Op 7 juli 2022 heeft de mondelinge behandeling plaatsgevonden. Bij die gelegenheid zijn verschenen:
- de vader, bijgestaan door zijn advocaat,
- de advocaat van de moeder,
- de raad, vertegenwoordigd door [persoon A] .
2.3.1.
De moeder is, hoewel behoorlijk opgeroepen, niet tijdens de mondelinge behandeling verschenen.
2.3.2.
De advocaat van de vader heeft tijdens de mondelinge behandeling een mail van 5 mei 2022 overhandigd van de advocaat van de moeder gericht aan de raad.
2.4.
Het hof heeft daarna een datum voor arrest bepaald. Het hof doet recht op bovenvermelde stukken en de stukken uit eerste aanleg.

3.De beoordeling

3.1.
Uit de inmiddels verbroken relatie tussen de moeder en de vader is geboren:
- [het kind] , geboren te [geboorteplaats] op [geboortedatum] 2019. De ouders gebruiken allebei een andere voornaam, zodat het hof haar verder zal noemen: de minderjarige.

> [Aangeleverde gegevens]

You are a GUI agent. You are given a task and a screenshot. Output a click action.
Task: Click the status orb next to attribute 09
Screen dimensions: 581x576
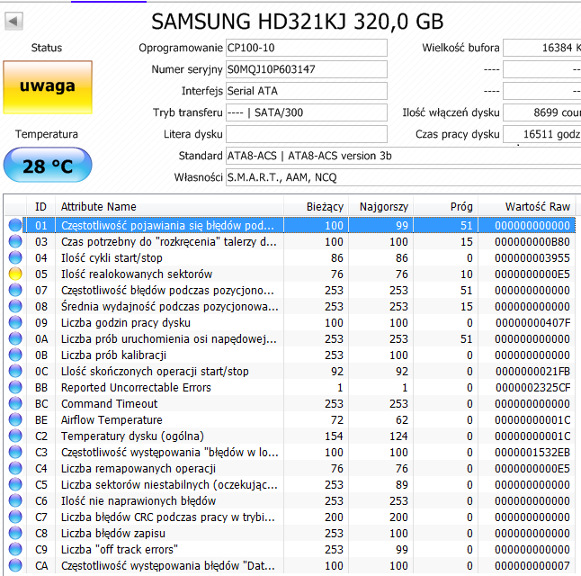point(14,323)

> [Gestelde opgave] Zet de uitspraak van het hof over de minderjarige voort, te beginnen na de laatste zin.

> [Antwoord op opgave]
3.2.
De minderjarige is door de vader erkend. De moeder oefent het eenhoofdig gezag uit over de minderjarige. De minderjarige woont bij de moeder.
3.3.
De vader is gedetineerd en verblijft in de PI in [locatie] .
3.4.
Bij beschikking van 7 juli 2021 heeft de rechtbank - voor zover in deze procedure van
belang - een omgangsregeling vastgesteld tussen de vader en de minderjarige, waarbij:
- de minderjarige één keer per maand omgang zal hebben met de vader onder begeleiding van een door partijen te kiezen professional, waarbij de invulling van de omgang afhankelijk is van de mogelijkheden van de instelling waar de vader verblijft;
- één keer per week er een Skypecontact zal zijn tussen de minderjarige en de vader.
De procedure bij de rechtbank
3.5.
In deze procedure vordert de vader de moeder te verplichten haar medewerking te verlenen aan het laten plaatsvinden van de contactregeling zoals deze is opgelegd door de rechtbank Limburg, locatie Roermond, van 7 juli 2021, en voorts te bepalen dat de moeder een dwangsom verschuldigd zal zijn van € 250,- per dag dat zij in gebreke is haar medewerking daaraan te verlenen.
3.6.
De moeder heeft hiertegen verweer gevoerd en geconcludeerd tot afwijzing van de vorderingen van de vader, onder veroordeling van de vader in de proceskosten van het geding.
3.7.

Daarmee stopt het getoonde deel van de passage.